--- START OF PASSAGE TO READ ---
Re: Excessive HttpClient creation (Nutch 1.7 on Hadoop 2.2)

S.L Fri, 20 Dec 2013 08:32:18 -0800

Markus,

The OOM was occuring because I was using 30 threads in my ocnfig file ,
when I reduced my thread count to 10 its not occuring any more , I am
assuming this was a resource issue as my current machine would probably not
handle more than a certain threads per each Map task.


Also would you happen to know how many map reduce tasks are created by
Hadoop in a pseudo clustered mode by default?

Thanks.


On Fri, Dec 20, 2013 at 7:51 AM, Markus Jelsma
<[email protected]>wrote:

> Hi - if you're not using NutchDocument and all other interesting stuff
> from IndexerMapReduce and stuff but just write a simple document to Solr
> you should not need to use Reducer and IndexerOutputFormat. Perhaps the OOM
> occurs because you continously create new objects, hence the logging of
> HttpClientUtil you reported earlier. Those objects should either be cleaned
> up but preferrable reused. You should have only one object per thread.
>
> -----Original message-----
> > From:S.L <[email protected]>
> > Sent: Thursday 19th December 2013 16:53
> > To: [email protected]
> > Subject: Re: Excessive HttpClient creation (Nutch 1.7 on Hadoop 2.2)
> >
> > Markus,
> >
> > I am not very clear about the suggested route due to my unfamiliarity
> with
> > Nutch. All I am doing in the Fetcher is intercepting the URL , extracting
> > precise data and populating Solr using a Utility methos from a third
> party
> > jar. What would I gain from doing this in a Reduce phase suggested by you
> > instead of the apparent Map phase I am doing it in. I would really
> > appreciate if you could clear that.
> >
> > Also , after I started running Nutch1.7 in Hadoop 2.2 I started getting
> OOM
> > exceptions , I have already increased my HADOOP_HEAPSIZE to 4GB on a 8GB
> > laptop, this never happened when I was running in a lcoal mode and I was
> > able to crawl large ( few 100Ks ) easily. Can you please also let me know
> > what the issue might be ?
> >
> > Thanks again and much appreciated !
--- END OF PASSAGE TO READ ---
--- START OF DATA EXCERPT ---
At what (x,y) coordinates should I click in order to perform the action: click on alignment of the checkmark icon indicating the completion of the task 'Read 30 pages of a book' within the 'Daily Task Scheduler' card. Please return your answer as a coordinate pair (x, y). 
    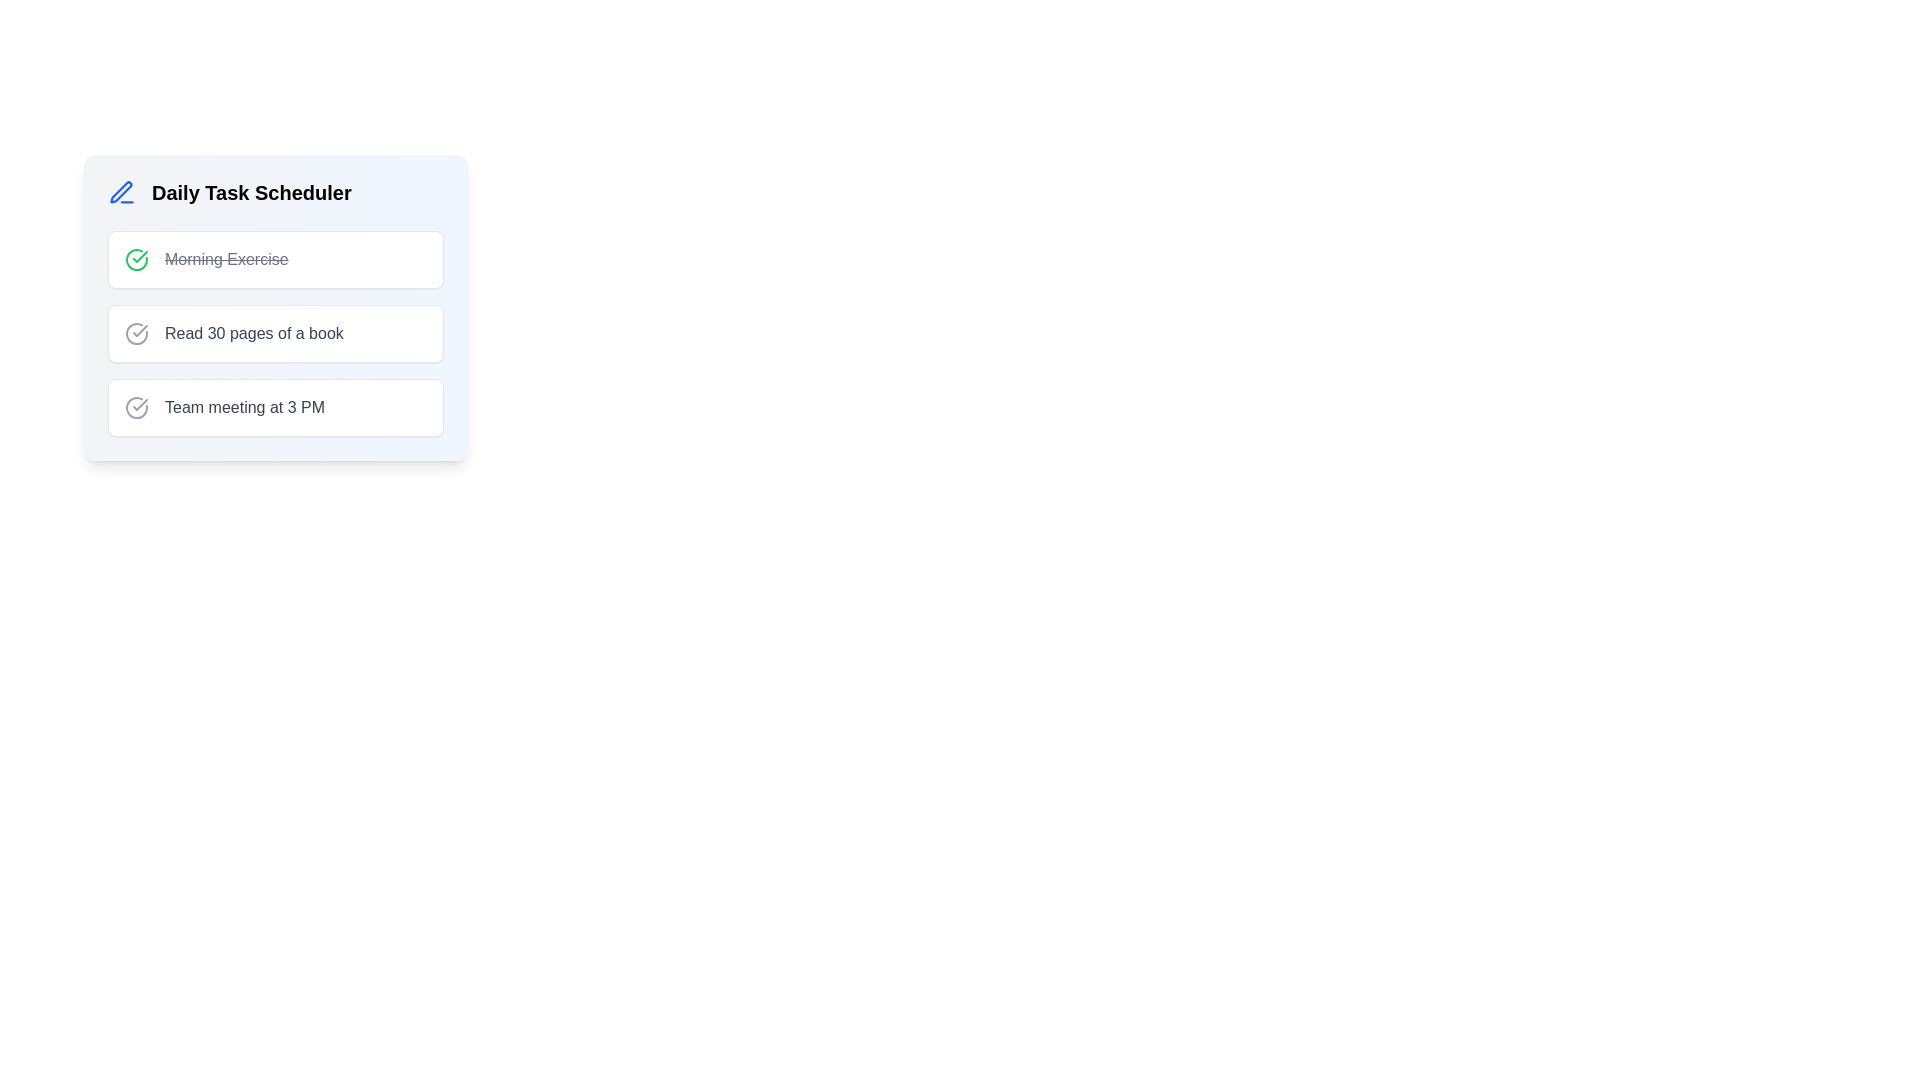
--- END OF DATA EXCERPT ---
OBJECTIVE 1.
Answer these questions from the Nutch thread:
(a) How many threads did S.L use when the OOM occurred, and to what number was that count reduced?
(b) To what size had HADOOP_HEAPSIZE been raised, and on a laptop with how much memory?
(c) According to Markus Jelsma, how many objects should there be per thread?
OBJECTIVE 2.
Write the next part of the Nutch thread, beginning after its final line.
The material has no connection to the Nutch thread.

RESULT 1.
(a) 30 threads, reduced to 10.
(b) 4GB, on an 8GB laptop.
(c) Only one object per thread.

RESULT 2.
> >
> >
> > On Tue, Dec 17, 2013 at 4:09 AM, Markus Jelsma
> > <[email protected]>wrote:
> >
> > > In Fetcher's  protected ParseStatus output(Text key, CrawlDatum datum,
> > > Content content, ProtocolStatus pstatus, int status, int outlinkDepth)
> you
> > > need to output a NutchIndexAction object for every add or delete you
> get.
> > > By comparing signature you can skip not_modified pages. You also need
> to
> > > check for robots=noindex and 404 pages.You need to build up a
> > > NutchDocument, pass it though indexing filters etc, just like the
> current
> > > IndexerMapReduce. In FetcherOutputFormat you need to create an
> > > IndexerOutputFormat just like the ParseOutputFormat that is already
> there,
> > > and handle the incoming NutchIndexAction in RecordWriter.write().
> > >
> > > -----Original message-----
> > > > From:S.L <[email protected]>
> > > > Sent: Monday 16th December 2013 18:00
> > > > To: [email protected]
> > > > Subject: Re: Excessive HttpClient creation (Nutch 1.7 on Hadoop 2.2)
> > > >
> > > > Markus,
> > > >
> > > > Actually I started doing this after you replied to my queries few
> months
> > > > ago , I did not face this issue when I was running Nutch in a local
> mode
> > > ,
> > > > seems like this issue shows up when running in a deploy(single node
> > > > cluster) mode.
> > > >
> > > > I will go ahead and change this to index the document in the
> > > > FetcherOutputFormat class( would you please tell me the line number
> to
> > > > insert th code at ?).
> > > >
> > > > However I was wondering if I would able to leverage the plugin
> mechanism
> > > to
> > > > do this and if there is any Solr  plugin that takes the parsed text
> from
> > > > the URL and indexes it based on some transformation that I do  ?
> > > >
> > > > I really appreciate your help .
> > > >
> > > > Thanks.
> > > >
> > > >
> > > > On Mon, Dec 16, 2013 at 10:08 AM, Markus Jelsma
> > > > <[email protected]>wrote:
> > > >
> > > > > You have modified the Fetcher to index documents? In that case, you
> > > should
> > > > > index in the reducer (FetcherOutputFormat), not while mapping, and
> > > reuse
> > > > > the existing indexing code of SolrWriter. In any case, you should
> not
> > > > > create a client per document.
> > > > >
> > > > > -----Original message-----
> > > > > > From:S.L <[email protected]>
> > > > > > Sent: Monday 16th December 2013 15:57
> > > > > > To: [email protected]; [email protected]
> > > > > > Subject: Re: Excessive HttpClient creation (Nutch 1.7 on Hadoop
> 2.2)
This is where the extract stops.